At the Australian Design Centre’s Transformative Repair exhibition there’s a lounge incorporating fashion designer Bianca Spender’s fabrics, a revamped Vespa that once belonged to actor Yael Stone and an axe donated by environmentalist Tim Flannery. It shines a light on sustainability, and the practice of mending rather than discarding.
For years Orange Is the New Black actor and environmental activist Yael Stone loved nothing more than zipping around Sydney on her red Vespa, attending auditions and catching up with friends. But over time it began to break down. Her attempts to have it repaired proved futile, so it hung lifeless in the front of her house, leaving her with pangs of guilt each time she passed it.
When Trent Jansen, Stone’s friend, fellow activist and artist, suggested she donate the Vespa to an industrial designer to repair and repurpose, she leapt at the chance.

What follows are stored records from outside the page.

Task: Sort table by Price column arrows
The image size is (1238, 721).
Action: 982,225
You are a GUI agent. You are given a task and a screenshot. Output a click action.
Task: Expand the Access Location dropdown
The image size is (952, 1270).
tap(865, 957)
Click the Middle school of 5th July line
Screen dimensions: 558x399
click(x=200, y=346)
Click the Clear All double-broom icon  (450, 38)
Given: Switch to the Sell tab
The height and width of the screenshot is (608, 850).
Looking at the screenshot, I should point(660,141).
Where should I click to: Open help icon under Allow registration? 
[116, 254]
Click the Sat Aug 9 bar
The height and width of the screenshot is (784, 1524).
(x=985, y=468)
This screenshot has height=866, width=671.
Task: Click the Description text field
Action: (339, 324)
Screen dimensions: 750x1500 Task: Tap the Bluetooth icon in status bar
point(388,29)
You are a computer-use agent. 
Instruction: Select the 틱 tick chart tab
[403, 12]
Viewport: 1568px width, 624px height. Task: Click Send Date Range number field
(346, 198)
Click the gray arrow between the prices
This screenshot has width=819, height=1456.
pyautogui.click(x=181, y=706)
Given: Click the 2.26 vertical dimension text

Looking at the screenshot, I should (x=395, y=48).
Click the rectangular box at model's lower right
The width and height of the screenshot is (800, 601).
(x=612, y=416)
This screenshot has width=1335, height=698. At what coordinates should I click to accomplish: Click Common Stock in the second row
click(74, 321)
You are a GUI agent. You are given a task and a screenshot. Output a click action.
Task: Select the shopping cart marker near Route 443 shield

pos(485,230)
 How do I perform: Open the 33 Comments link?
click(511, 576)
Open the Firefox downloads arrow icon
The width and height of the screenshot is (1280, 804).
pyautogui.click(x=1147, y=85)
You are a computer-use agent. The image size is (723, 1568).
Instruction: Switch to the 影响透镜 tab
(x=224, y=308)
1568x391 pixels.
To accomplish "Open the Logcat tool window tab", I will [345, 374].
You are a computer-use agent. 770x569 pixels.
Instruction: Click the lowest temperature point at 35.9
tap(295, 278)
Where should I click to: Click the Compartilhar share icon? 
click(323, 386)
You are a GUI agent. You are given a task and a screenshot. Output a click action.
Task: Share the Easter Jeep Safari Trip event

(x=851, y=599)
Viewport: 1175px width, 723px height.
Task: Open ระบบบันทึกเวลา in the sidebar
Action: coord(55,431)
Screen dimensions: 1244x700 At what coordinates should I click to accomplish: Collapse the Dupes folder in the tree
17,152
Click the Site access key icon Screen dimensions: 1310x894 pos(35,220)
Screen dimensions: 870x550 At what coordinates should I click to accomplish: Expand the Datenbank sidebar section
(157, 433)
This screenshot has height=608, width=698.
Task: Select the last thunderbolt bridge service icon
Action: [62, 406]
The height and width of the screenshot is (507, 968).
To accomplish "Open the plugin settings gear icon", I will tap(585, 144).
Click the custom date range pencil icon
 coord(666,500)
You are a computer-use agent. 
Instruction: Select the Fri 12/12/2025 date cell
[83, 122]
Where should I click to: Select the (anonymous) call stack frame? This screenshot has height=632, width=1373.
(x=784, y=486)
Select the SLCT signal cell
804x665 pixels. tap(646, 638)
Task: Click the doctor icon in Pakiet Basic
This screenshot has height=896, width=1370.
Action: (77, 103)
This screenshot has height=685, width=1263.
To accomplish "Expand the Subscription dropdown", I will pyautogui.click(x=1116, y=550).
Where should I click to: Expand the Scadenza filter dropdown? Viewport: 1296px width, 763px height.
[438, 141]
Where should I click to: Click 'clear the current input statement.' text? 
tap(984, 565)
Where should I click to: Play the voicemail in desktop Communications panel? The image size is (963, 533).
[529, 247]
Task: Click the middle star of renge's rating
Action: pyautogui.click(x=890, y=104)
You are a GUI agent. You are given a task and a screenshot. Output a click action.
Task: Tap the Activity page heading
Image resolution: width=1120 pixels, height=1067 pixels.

Stone’s Vespa is one of nine preloved objects that have been donated by leaders in the arts, fashion and climate activism for Transformative Repair, an exhibition and auction at the Australian Design Centre in which local designers and artists use their creative skills to create beautiful “new” art and design objects.
“We took Yael’s scooter to David Caon, a transport-automotive designer who has a car obsession [and] the right skill set to do the technical work,” says organiser and enterprise fellow at UniSA Creative, Guy Keulemans. “It was a bit of a puzzle for him because it had some difficult electronic issues, so it took months to work out.”
The Vespa – transformed from bright red to elegant blue-grey – is now in beautiful working order and available to buy. “It had a lot of sentimental value to Yael but she’s philosophical and happy for it to have another life,” says Jansen, an artist and lecturer at UNSW Arts, Design & Architecture.
Other items have been donated by designer Bianca Spender, designers Campana Brothers for Edra, and Flight Facilities musician Hugo Gruzman. Scientist, explorer and conservationist Tim Flannery contributed a much-loved but cracked axe, which has been completely transformed (and repaired) by Nyikina artist, metalsmith and craftsman Illiam Nargoodah into an exquisite artistic tableau featuring a little diorama of a woodcutter’s hut.
Los Angeles-based Australian artist Lucy McRae has taken unsold garments by Spender and a vintage Knoll chaise longue and used them to create a lounge built for “emotional survivability” – after removing the cushions, you can actually lie inside it. “It feels like a hug,” says Jansen as he reclines in the lounge cradling the cushions to his chest.
The idea for the exhibition, for both Keulemans and Jansen, took shape early in their careers. “As a designer I’ve always struggled with the environmental cost of making, even back when I was doing my [undergraduate degree],” Keulemans tells Broadsheet. “So I started developing my own personal repair practice – creative forms of repairing an object, such as a chair, as an artform rather than just having a functional purpose.” Jansen, an adaptive reuse designer in his own right, was the natural partner to curate the exhibition.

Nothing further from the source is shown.